Why not just use 4 contacts = Power, Gnd, SCL, SDA - and have each piece programmed with an ID (preprogrammed, or program with a piece docking station that reads 6-7 dip switches or similar to give the piece its new identity).

@CrossRoads - Yes, that sounds good, but what would be inside the game piece to hold the program? Is the ATTiny a good option for this or can the ID be stored in the game piece in another way?

You could use the one wire bus, with a chip in each piece. Each 1 wire device has a built in unique ID number and you can get latches so that could control your LEDs in the piece.

@Grumpy_Mike - 1 wire is something I was reading about last night for a little while.

  • So for the purposes of a game piece, what is the minimum 1 wire device that would be required to just store an ID?

The number of positions on the board could be a little flexible but I think it should be at least 10 positions.

Do you have any good links for me on understanding how to build a sort of contact matrix/socket matrix that will allow 1 wire devices to be removed and added using 1 wire and arduino and then detect the position of the added device on the matrix and the ID of the device immediately on the arduino just by sensing a new device was found?

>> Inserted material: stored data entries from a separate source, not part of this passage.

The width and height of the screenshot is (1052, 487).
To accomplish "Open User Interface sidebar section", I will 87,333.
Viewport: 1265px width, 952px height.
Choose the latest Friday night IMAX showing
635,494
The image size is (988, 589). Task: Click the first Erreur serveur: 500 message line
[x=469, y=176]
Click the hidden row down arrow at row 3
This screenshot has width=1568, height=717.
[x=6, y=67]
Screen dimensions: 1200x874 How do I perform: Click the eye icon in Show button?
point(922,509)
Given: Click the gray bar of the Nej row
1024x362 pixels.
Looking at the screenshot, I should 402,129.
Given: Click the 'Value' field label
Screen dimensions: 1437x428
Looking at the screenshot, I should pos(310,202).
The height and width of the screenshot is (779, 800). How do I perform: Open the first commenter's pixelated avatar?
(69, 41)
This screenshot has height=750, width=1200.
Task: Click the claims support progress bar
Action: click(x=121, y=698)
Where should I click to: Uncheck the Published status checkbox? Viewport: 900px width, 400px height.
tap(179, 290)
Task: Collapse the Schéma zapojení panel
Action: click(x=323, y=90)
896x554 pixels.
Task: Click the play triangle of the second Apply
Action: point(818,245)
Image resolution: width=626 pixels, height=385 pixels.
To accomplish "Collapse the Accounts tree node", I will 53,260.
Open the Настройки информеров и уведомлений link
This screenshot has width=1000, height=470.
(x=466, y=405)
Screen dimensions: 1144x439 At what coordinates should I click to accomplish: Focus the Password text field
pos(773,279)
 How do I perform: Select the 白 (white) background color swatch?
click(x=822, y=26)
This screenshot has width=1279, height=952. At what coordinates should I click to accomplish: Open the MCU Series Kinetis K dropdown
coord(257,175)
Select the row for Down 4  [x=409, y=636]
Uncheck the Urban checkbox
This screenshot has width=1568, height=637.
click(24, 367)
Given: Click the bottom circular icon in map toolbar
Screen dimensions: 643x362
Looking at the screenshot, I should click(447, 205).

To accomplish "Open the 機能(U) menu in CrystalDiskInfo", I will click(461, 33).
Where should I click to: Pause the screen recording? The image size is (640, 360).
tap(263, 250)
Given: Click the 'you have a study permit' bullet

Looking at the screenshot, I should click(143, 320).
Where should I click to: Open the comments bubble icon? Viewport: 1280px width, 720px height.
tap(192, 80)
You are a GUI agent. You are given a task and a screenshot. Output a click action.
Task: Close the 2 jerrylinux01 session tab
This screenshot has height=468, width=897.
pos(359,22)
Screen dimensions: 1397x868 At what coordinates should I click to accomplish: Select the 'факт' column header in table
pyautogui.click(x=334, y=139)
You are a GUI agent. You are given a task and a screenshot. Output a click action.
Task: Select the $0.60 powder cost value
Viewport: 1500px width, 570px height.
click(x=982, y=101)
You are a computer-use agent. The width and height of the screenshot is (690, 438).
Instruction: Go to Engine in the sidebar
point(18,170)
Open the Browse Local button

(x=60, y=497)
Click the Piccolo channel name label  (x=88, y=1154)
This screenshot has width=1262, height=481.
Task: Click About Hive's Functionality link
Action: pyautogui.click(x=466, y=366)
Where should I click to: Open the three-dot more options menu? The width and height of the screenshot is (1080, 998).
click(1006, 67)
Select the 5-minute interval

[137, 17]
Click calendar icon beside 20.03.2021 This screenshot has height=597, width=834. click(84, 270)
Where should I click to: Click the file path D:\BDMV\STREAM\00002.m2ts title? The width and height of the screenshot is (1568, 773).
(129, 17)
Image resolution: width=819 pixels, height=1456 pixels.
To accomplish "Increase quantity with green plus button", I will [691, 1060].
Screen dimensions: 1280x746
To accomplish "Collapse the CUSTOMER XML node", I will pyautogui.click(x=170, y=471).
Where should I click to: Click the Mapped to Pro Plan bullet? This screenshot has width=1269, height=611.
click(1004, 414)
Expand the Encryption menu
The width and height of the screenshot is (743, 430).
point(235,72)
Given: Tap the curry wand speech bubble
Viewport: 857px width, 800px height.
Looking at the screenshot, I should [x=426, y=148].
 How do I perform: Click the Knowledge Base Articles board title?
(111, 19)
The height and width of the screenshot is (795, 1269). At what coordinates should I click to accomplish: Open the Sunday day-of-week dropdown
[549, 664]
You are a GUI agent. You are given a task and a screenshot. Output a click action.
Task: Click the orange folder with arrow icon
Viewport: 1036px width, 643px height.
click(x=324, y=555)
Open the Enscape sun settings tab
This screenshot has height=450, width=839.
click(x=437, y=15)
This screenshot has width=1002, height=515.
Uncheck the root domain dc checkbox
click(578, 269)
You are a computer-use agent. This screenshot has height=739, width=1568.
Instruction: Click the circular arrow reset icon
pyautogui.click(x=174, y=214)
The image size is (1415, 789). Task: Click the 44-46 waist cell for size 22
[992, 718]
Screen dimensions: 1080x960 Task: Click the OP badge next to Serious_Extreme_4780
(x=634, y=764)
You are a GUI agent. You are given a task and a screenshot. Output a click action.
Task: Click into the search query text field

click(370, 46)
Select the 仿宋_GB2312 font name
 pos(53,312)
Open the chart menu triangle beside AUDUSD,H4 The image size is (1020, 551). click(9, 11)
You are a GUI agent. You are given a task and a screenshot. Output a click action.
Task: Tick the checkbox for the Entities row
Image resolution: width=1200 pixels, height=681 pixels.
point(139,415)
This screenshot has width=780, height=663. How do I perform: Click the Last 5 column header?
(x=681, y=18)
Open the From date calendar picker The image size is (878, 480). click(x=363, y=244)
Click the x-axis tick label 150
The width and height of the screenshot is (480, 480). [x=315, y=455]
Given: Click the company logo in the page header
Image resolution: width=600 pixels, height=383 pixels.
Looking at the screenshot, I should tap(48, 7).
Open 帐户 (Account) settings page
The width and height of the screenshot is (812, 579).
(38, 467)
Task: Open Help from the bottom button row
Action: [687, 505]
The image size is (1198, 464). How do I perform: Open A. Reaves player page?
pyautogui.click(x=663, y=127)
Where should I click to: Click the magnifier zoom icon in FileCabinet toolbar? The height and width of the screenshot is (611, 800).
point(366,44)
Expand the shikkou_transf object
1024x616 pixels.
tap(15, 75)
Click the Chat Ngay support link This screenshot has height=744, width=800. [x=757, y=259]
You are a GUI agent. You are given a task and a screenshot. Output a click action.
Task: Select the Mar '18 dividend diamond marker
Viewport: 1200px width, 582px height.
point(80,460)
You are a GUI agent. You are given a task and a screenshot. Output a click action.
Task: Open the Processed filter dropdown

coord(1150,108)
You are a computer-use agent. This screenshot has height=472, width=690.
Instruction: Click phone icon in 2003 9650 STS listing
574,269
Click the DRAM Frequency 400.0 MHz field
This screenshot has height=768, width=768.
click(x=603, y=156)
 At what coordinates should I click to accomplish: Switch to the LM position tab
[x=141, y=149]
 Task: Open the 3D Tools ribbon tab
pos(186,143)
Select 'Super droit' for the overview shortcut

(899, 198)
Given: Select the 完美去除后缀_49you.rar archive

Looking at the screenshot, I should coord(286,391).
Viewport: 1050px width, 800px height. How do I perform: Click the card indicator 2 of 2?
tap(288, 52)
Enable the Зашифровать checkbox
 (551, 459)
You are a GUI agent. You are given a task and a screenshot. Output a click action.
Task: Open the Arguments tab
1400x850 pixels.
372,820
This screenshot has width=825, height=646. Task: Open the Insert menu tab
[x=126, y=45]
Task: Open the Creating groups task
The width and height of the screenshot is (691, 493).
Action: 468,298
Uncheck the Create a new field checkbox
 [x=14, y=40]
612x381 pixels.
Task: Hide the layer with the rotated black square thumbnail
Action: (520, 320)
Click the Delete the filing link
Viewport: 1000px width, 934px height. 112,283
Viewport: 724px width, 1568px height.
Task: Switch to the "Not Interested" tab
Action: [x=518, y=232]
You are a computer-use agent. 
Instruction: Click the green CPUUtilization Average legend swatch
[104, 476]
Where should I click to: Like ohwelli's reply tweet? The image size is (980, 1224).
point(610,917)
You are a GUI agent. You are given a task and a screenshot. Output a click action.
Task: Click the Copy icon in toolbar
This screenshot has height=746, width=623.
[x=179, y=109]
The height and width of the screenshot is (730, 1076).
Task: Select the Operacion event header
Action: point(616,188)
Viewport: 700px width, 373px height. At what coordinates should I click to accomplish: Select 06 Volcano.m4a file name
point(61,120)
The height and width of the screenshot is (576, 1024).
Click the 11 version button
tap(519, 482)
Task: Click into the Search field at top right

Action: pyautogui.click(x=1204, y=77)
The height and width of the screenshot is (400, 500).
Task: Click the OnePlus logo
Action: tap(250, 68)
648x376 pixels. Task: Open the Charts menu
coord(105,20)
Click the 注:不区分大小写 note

first time you demo it to someone, you will be wiping the pieces on your pants to try to get them to work again.

@MorganS - You make a good point here. I had wondered about that.

Can you set up your board with sockets, like the Arduino headers?

@MorganS - I think the sockets would be a better way to go.

Do the pieces have batteries? Do they dock on a charging station to be recharged at the end of the game?

@MorganS - The super capacitors would be a really nice touch, but I think I'll just need to make the LED turn on only when connected to make it a little easier. I'm hoping the game piece can hold it's identity without having any power to it at all, so that the game pieces can be sitting off by themselves and then turn on when connected to the game board.

@ALL -

Thanks so much for the read and your great responses. An activity community is a really nice aspect of this product and so I really appreciate people like you.

A couple of things I didn't add in the original post. The game board is actually sloped at a pretty steep angle in places, so the pieces need to sort of cling to it. I was thinking that a custom magnetic connector, sort of like the Apple laptop power cord connector, might be a good way to sort of snap the game piece onto the connector and hold it there.

The games pieces need to be pretty small, cone shaped and no larger than about the size of an AA battery or maybe a little shorter, but very lightweight, so I would be using a very light material on the casing (plastic or molded latex maybe?)

The game board needs to be pretty small as well, about 4-5" long by 3" wide, so the connectors will need to be spaced pretty close. The reason for this is that the game board will actually be embedded in a figurine, which will contain the arduino module inside.

Since there would not be enough weight in the game pieces to hold the connection, then I suppose I am looking at some pretty powerful magnets on each connector, and then some pins on the inside. I was thinking of 3d printing the female/male ends of these contacts and then embedding the magnets in the contacts with some solid glue on the inside of the groove.

@Grumpy_Mike- The RFID Sequencer looks awesome! But I need this to work on a much smaller scale and I'm okay with contact pins in the connector.

@ALL -

  • What could I get inside the game pieces that would give me an identity immediately when a piece is moved from one slot to another?

  • How could I assign and sense a sort of slot identifier on the matrix that tells the arduino where the game piece was connected or disconnected from/to?

  • Would the ATTiny be the way to identify the game piece or is there another 1 wire device maybe that I could put in the game piece that would give me an identity? Or maybe the dip switch that @CrossRoads spoke about?

  • How many pins would I need to dedicate to the multicolor LED on the game piece connector and how many to check the identity?

  • Would the identity be retained with no power in the game piece after is has been disconnected for a long period of time?

Thanks again for the read and your responses! Any help thinking this through is much appreciated!